* Pixel coordinate grounding data *
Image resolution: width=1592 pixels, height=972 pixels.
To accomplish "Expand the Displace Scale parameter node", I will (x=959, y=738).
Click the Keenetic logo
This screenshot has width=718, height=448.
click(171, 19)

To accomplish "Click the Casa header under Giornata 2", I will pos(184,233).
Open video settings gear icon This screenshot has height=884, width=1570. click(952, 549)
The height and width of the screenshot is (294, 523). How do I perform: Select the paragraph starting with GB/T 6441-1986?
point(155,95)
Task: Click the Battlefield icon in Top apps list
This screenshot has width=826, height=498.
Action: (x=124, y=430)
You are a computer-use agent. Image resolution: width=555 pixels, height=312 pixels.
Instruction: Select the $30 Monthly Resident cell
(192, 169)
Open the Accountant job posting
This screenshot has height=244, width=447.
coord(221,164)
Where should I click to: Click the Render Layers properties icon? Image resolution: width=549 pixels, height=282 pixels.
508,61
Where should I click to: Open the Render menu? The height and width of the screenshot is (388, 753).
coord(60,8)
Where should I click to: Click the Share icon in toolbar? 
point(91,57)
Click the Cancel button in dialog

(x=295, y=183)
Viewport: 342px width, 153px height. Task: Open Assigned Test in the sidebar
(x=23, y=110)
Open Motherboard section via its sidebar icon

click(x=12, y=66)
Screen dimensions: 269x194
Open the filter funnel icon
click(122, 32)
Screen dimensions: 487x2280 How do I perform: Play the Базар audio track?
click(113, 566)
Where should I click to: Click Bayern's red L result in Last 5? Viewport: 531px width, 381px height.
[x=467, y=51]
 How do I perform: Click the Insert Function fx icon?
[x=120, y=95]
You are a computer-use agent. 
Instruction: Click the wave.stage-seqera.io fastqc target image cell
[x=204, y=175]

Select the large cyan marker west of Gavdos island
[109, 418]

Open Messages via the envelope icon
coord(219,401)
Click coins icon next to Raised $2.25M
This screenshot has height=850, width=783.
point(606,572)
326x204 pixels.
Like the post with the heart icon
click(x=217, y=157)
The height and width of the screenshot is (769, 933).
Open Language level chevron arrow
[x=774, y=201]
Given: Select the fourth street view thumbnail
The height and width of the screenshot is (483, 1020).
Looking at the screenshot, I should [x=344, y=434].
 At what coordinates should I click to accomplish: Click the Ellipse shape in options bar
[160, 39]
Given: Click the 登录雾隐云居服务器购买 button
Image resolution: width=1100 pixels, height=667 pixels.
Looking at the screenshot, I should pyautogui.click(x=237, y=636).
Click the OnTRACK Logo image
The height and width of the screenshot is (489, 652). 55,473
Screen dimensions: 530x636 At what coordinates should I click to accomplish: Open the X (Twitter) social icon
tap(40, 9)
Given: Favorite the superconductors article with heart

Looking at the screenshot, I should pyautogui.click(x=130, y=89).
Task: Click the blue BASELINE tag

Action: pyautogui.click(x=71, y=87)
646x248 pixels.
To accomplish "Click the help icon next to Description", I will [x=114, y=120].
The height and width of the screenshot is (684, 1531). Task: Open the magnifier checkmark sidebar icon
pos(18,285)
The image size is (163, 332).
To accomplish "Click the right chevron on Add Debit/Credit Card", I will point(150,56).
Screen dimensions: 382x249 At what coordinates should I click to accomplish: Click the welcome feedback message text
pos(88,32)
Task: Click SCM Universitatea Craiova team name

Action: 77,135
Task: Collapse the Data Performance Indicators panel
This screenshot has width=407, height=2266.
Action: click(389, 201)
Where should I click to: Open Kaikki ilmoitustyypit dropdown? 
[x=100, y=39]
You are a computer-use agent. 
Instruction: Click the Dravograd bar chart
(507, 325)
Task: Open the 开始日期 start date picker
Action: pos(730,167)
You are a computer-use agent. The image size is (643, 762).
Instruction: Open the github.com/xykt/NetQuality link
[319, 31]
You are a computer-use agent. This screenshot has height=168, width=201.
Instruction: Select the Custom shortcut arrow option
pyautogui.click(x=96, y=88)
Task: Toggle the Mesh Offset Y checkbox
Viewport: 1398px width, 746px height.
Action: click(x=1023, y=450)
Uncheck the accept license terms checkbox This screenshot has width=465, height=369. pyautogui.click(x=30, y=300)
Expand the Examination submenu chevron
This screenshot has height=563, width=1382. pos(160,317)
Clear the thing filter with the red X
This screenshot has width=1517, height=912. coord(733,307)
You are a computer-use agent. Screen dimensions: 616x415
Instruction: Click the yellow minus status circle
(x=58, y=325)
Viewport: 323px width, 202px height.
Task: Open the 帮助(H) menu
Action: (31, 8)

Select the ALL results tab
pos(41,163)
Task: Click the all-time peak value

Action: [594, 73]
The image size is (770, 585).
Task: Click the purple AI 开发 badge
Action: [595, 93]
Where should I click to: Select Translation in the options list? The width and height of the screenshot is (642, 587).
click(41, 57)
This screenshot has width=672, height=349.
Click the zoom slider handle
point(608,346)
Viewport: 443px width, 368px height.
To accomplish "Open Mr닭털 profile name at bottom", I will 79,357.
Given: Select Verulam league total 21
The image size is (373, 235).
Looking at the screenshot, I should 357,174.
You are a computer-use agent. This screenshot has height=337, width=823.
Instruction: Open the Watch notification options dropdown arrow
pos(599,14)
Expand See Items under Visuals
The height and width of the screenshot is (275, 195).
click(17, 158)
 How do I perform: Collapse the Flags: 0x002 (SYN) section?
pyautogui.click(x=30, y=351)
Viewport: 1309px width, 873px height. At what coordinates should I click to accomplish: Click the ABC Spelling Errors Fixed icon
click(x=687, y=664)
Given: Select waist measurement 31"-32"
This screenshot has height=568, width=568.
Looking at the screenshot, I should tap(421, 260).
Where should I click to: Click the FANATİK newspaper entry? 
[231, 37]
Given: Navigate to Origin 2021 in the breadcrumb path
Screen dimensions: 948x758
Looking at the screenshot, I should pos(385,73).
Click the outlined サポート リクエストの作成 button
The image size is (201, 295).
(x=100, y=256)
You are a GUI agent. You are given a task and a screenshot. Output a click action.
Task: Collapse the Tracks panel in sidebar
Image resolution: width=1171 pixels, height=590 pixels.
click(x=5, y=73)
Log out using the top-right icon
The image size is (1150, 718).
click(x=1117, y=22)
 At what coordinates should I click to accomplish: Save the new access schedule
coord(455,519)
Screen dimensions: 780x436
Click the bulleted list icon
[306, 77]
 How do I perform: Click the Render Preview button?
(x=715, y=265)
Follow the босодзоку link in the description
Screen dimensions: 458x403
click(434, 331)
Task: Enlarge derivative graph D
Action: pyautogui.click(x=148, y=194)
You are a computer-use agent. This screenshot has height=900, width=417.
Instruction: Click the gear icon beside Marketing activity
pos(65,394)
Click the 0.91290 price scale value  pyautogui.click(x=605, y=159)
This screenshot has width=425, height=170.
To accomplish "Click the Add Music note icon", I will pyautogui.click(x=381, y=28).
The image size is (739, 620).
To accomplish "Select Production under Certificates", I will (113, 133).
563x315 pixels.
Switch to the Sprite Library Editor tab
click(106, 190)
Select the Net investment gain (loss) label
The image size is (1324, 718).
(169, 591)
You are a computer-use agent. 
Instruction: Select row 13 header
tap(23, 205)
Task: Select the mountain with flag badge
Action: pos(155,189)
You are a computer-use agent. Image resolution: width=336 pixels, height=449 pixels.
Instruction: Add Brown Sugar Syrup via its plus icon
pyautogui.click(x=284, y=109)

* WHAT YOU SHOULD DO *
All the entries above need to be repeated word for word.

* ANSWER SECTION *
Image resolution: width=1592 pixels, height=972 pixels.
To accomplish "Expand the Displace Scale parameter node", I will (x=959, y=738).
Click the Keenetic logo
This screenshot has width=718, height=448.
click(171, 19)

To accomplish "Click the Casa header under Giornata 2", I will pos(184,233).
Open video settings gear icon This screenshot has height=884, width=1570. click(952, 549)
The height and width of the screenshot is (294, 523). How do I perform: Select the paragraph starting with GB/T 6441-1986?
point(155,95)
Task: Click the Battlefield icon in Top apps list
This screenshot has width=826, height=498.
Action: (x=124, y=430)
You are a computer-use agent. Image resolution: width=555 pixels, height=312 pixels.
Instruction: Select the $30 Monthly Resident cell
(192, 169)
Open the Accountant job posting
This screenshot has height=244, width=447.
coord(221,164)
Where should I click to: Click the Render Layers properties icon? Image resolution: width=549 pixels, height=282 pixels.
508,61
Where should I click to: Open the Render menu? The height and width of the screenshot is (388, 753).
coord(60,8)
Where should I click to: Click the Share icon in toolbar? 
point(91,57)
Click the Cancel button in dialog

(x=295, y=183)
Viewport: 342px width, 153px height. Task: Open Assigned Test in the sidebar
(x=23, y=110)
Open Motherboard section via its sidebar icon

click(x=12, y=66)
Screen dimensions: 269x194
Open the filter funnel icon
click(122, 32)
Screen dimensions: 487x2280 How do I perform: Play the Базар audio track?
click(113, 566)
Where should I click to: Click Bayern's red L result in Last 5? Viewport: 531px width, 381px height.
[x=467, y=51]
 How do I perform: Click the Insert Function fx icon?
[x=120, y=95]
You are a computer-use agent. 
Instruction: Click the wave.stage-seqera.io fastqc target image cell
[x=204, y=175]

Select the large cyan marker west of Gavdos island
[109, 418]

Open Messages via the envelope icon
coord(219,401)
Click coins icon next to Raised $2.25M
This screenshot has height=850, width=783.
point(606,572)
326x204 pixels.
Like the post with the heart icon
click(x=217, y=157)
The height and width of the screenshot is (769, 933).
Open Language level chevron arrow
[x=774, y=201]
Given: Select the fourth street view thumbnail
The height and width of the screenshot is (483, 1020).
Looking at the screenshot, I should [x=344, y=434].
 At what coordinates should I click to accomplish: Click the Ellipse shape in options bar
[160, 39]
Given: Click the 登录雾隐云居服务器购买 button
Image resolution: width=1100 pixels, height=667 pixels.
Looking at the screenshot, I should pyautogui.click(x=237, y=636).
Click the OnTRACK Logo image
The height and width of the screenshot is (489, 652). 55,473
Screen dimensions: 530x636 At what coordinates should I click to accomplish: Open the X (Twitter) social icon
tap(40, 9)
Given: Favorite the superconductors article with heart

Looking at the screenshot, I should pyautogui.click(x=130, y=89).
Task: Click the blue BASELINE tag

Action: pyautogui.click(x=71, y=87)
646x248 pixels.
To accomplish "Click the help icon next to Description", I will [x=114, y=120].
The height and width of the screenshot is (684, 1531). Task: Open the magnifier checkmark sidebar icon
pos(18,285)
The image size is (163, 332).
To accomplish "Click the right chevron on Add Debit/Credit Card", I will point(150,56).
Screen dimensions: 382x249 At what coordinates should I click to accomplish: Click the welcome feedback message text
pos(88,32)
Task: Click SCM Universitatea Craiova team name

Action: 77,135
Task: Collapse the Data Performance Indicators panel
This screenshot has width=407, height=2266.
Action: click(389, 201)
Where should I click to: Open Kaikki ilmoitustyypit dropdown? 
[x=100, y=39]
You are a computer-use agent. 
Instruction: Click the Dravograd bar chart
(507, 325)
Task: Open the 开始日期 start date picker
Action: pos(730,167)
You are a computer-use agent. The image size is (643, 762).
Instruction: Open the github.com/xykt/NetQuality link
[319, 31]
You are a computer-use agent. This screenshot has height=168, width=201.
Instruction: Select the Custom shortcut arrow option
pyautogui.click(x=96, y=88)
Task: Toggle the Mesh Offset Y checkbox
Viewport: 1398px width, 746px height.
Action: click(x=1023, y=450)
Uncheck the accept license terms checkbox This screenshot has width=465, height=369. pyautogui.click(x=30, y=300)
Expand the Examination submenu chevron
This screenshot has height=563, width=1382. pos(160,317)
Clear the thing filter with the red X
This screenshot has width=1517, height=912. coord(733,307)
You are a computer-use agent. Screen dimensions: 616x415
Instruction: Click the yellow minus status circle
(x=58, y=325)
Viewport: 323px width, 202px height.
Task: Open the 帮助(H) menu
Action: (31, 8)

Select the ALL results tab
pos(41,163)
Task: Click the all-time peak value

Action: [594, 73]
The image size is (770, 585).
Task: Click the purple AI 开发 badge
Action: [595, 93]
Where should I click to: Select Translation in the options list? The width and height of the screenshot is (642, 587).
click(41, 57)
This screenshot has width=672, height=349.
Click the zoom slider handle
point(608,346)
Viewport: 443px width, 368px height.
To accomplish "Open Mr닭털 profile name at bottom", I will 79,357.
Given: Select Verulam league total 21
The image size is (373, 235).
Looking at the screenshot, I should 357,174.
You are a computer-use agent. This screenshot has height=337, width=823.
Instruction: Open the Watch notification options dropdown arrow
pos(599,14)
Expand See Items under Visuals
The height and width of the screenshot is (275, 195).
click(17, 158)
 How do I perform: Collapse the Flags: 0x002 (SYN) section?
pyautogui.click(x=30, y=351)
Viewport: 1309px width, 873px height. At what coordinates should I click to accomplish: Click the ABC Spelling Errors Fixed icon
click(x=687, y=664)
Given: Select waist measurement 31"-32"
This screenshot has height=568, width=568.
Looking at the screenshot, I should tap(421, 260).
Where should I click to: Click the FANATİK newspaper entry? 
[231, 37]
Given: Navigate to Origin 2021 in the breadcrumb path
Screen dimensions: 948x758
Looking at the screenshot, I should pos(385,73).
Click the outlined サポート リクエストの作成 button
The image size is (201, 295).
(x=100, y=256)
You are a GUI agent. You are given a task and a screenshot. Output a click action.
Task: Collapse the Tracks panel in sidebar
Image resolution: width=1171 pixels, height=590 pixels.
click(x=5, y=73)
Log out using the top-right icon
The image size is (1150, 718).
click(x=1117, y=22)
 At what coordinates should I click to accomplish: Save the new access schedule
coord(455,519)
Screen dimensions: 780x436
Click the bulleted list icon
[306, 77]
 How do I perform: Click the Render Preview button?
(x=715, y=265)
Follow the босодзоку link in the description
Screen dimensions: 458x403
click(434, 331)
Task: Enlarge derivative graph D
Action: pyautogui.click(x=148, y=194)
You are a computer-use agent. This screenshot has height=900, width=417.
Instruction: Click the gear icon beside Marketing activity
pos(65,394)
Click the 0.91290 price scale value  pyautogui.click(x=605, y=159)
This screenshot has width=425, height=170.
To accomplish "Click the Add Music note icon", I will pyautogui.click(x=381, y=28).
The image size is (739, 620).
To accomplish "Select Production under Certificates", I will (113, 133).
563x315 pixels.
Switch to the Sprite Library Editor tab
click(106, 190)
Select the Net investment gain (loss) label
The image size is (1324, 718).
(169, 591)
You are a computer-use agent. 
Instruction: Select row 13 header
tap(23, 205)
Task: Select the mountain with flag badge
Action: pos(155,189)
You are a computer-use agent. Image resolution: width=336 pixels, height=449 pixels.
Instruction: Add Brown Sugar Syrup via its plus icon
pyautogui.click(x=284, y=109)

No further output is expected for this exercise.